(Source data)

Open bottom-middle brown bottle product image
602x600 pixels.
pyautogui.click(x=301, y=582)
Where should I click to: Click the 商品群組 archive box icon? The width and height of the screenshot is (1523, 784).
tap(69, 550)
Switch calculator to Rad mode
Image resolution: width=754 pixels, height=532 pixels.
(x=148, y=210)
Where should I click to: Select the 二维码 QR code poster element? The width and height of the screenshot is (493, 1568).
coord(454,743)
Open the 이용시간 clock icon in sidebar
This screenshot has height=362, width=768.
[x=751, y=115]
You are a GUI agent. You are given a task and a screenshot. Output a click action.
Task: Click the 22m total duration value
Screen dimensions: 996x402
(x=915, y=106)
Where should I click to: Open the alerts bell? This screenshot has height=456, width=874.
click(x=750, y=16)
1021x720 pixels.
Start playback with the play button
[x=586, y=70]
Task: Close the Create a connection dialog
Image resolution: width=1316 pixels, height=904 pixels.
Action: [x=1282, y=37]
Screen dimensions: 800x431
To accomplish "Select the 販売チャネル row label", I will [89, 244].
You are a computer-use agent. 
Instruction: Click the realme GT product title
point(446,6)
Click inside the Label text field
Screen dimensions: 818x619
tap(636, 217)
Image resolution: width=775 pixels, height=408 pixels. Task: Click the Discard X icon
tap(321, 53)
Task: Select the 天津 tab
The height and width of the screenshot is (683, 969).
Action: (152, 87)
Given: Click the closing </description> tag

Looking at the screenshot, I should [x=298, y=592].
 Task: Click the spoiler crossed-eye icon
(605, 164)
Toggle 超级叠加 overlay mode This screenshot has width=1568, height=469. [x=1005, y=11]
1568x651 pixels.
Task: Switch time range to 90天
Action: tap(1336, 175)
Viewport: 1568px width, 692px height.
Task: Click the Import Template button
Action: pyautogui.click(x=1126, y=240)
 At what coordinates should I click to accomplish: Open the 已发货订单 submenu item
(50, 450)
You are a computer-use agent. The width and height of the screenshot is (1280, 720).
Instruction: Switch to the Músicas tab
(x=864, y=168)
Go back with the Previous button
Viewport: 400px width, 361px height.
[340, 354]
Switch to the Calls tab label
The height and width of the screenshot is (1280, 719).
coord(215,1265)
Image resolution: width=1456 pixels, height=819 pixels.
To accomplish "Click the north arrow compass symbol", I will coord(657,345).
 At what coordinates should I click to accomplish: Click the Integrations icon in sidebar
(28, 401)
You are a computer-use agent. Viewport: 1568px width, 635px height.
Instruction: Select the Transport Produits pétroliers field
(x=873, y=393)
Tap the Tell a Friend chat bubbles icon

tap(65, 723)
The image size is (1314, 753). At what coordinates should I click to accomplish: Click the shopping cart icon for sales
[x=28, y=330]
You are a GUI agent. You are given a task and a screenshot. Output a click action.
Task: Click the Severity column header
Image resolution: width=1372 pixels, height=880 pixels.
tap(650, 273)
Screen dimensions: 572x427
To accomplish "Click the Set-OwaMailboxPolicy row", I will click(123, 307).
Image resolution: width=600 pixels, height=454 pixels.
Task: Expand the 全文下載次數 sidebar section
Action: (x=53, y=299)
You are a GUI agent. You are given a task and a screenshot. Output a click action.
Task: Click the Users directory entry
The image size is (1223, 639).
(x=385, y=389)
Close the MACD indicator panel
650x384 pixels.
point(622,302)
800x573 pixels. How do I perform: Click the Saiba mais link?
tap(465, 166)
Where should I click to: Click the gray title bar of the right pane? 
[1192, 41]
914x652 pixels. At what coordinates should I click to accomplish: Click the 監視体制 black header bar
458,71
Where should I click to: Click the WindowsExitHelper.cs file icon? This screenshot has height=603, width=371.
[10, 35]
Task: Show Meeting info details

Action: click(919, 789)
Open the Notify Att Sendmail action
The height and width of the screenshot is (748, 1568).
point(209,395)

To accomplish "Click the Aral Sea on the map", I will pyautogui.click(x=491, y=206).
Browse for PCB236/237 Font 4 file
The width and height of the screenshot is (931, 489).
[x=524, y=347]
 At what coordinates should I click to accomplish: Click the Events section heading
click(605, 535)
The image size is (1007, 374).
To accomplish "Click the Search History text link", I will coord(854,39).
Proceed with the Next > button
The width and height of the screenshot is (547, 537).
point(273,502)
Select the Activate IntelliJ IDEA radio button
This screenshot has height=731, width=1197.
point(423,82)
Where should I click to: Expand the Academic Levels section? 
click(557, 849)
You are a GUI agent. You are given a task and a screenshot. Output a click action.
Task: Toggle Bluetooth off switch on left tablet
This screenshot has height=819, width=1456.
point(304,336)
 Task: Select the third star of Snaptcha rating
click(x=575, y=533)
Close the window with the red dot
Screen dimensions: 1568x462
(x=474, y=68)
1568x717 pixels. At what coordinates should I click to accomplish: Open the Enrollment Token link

(End Source data)

--- What you need to do ---
Beginning at the opening line of the data, transcribe each line exactly until you reach the line with "Switch calculator to Rad mode", which you also include, and go no further.

--- Result below ---
Open bottom-middle brown bottle product image
602x600 pixels.
pyautogui.click(x=301, y=582)
Where should I click to: Click the 商品群組 archive box icon? The width and height of the screenshot is (1523, 784).
tap(69, 550)
Switch calculator to Rad mode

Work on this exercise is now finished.